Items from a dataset
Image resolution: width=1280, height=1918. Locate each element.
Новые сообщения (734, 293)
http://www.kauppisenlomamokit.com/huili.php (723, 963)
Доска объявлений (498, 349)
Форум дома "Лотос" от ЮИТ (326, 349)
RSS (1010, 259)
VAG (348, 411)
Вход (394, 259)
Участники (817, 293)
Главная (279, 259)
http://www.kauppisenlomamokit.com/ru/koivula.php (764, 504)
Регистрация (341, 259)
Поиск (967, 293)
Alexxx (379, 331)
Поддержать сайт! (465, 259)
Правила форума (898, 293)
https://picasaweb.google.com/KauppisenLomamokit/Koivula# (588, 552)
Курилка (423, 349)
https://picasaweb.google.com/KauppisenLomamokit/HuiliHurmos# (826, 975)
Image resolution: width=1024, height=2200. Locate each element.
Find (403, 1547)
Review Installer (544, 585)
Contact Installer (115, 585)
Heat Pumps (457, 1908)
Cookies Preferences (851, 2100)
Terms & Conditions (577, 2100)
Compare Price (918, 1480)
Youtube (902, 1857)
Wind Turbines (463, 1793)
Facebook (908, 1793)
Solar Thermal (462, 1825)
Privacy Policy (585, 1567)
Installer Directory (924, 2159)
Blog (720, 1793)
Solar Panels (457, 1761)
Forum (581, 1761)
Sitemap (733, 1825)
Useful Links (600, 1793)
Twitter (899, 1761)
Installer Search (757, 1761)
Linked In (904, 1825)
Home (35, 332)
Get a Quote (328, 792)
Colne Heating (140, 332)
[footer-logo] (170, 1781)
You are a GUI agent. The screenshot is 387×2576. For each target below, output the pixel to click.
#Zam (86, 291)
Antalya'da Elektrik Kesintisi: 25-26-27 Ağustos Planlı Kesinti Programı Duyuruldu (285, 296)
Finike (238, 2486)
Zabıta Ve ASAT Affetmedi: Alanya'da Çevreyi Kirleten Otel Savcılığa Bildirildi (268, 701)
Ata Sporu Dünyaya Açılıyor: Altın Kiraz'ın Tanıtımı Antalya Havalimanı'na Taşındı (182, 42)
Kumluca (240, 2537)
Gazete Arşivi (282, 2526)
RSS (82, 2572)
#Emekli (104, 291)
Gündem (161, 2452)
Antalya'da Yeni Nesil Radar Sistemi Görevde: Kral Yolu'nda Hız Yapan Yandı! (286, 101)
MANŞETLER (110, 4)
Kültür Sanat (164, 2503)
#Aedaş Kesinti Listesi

▶ [Prompt] Copy every entry exactly as it is given.

▶ [Problem solution]
Image resolution: width=1280, height=1918. Locate each element.
Новые сообщения (734, 293)
http://www.kauppisenlomamokit.com/huili.php (723, 963)
Доска объявлений (498, 349)
Форум дома "Лотос" от ЮИТ (326, 349)
RSS (1010, 259)
VAG (348, 411)
Вход (394, 259)
Участники (817, 293)
Главная (279, 259)
http://www.kauppisenlomamokit.com/ru/koivula.php (764, 504)
Регистрация (341, 259)
Поиск (967, 293)
Alexxx (379, 331)
Поддержать сайт! (465, 259)
Правила форума (898, 293)
https://picasaweb.google.com/KauppisenLomamokit/Koivula# (588, 552)
Курилка (423, 349)
https://picasaweb.google.com/KauppisenLomamokit/HuiliHurmos# (826, 975)
Image resolution: width=1024, height=2200. Locate each element.
Find (403, 1547)
Review Installer (544, 585)
Contact Installer (115, 585)
Heat Pumps (457, 1908)
Cookies Preferences (851, 2100)
Terms & Conditions (577, 2100)
Compare Price (918, 1480)
Youtube (902, 1857)
Wind Turbines (463, 1793)
Facebook (908, 1793)
Solar Thermal (462, 1825)
Privacy Policy (585, 1567)
Installer Directory (924, 2159)
Blog (720, 1793)
Solar Panels (457, 1761)
Forum (581, 1761)
Sitemap (733, 1825)
Useful Links (600, 1793)
Twitter (899, 1761)
Installer Search (757, 1761)
Linked In (904, 1825)
Home (35, 332)
Get a Quote (328, 792)
Colne Heating (140, 332)
[footer-logo] (170, 1781)
You are a GUI agent. The screenshot is 387×2576. For each target below, output the pixel to click.
#Zam (86, 291)
Antalya'da Elektrik Kesintisi: 25-26-27 Ağustos Planlı Kesinti Programı Duyuruldu (285, 296)
Finike (238, 2486)
Zabıta Ve ASAT Affetmedi: Alanya'da Çevreyi Kirleten Otel Savcılığa Bildirildi (268, 701)
Ata Sporu Dünyaya Açılıyor: Altın Kiraz'ın Tanıtımı Antalya Havalimanı'na Taşındı (182, 42)
Kumluca (240, 2537)
Gazete Arşivi (282, 2526)
RSS (82, 2572)
#Emekli (104, 291)
Gündem (161, 2452)
Antalya'da Yeni Nesil Radar Sistemi Görevde: Kral Yolu'nda Hız Yapan Yandı! (286, 101)
MANŞETLER (110, 4)
Kültür Sanat (164, 2503)
#Aedaş Kesinti Listesi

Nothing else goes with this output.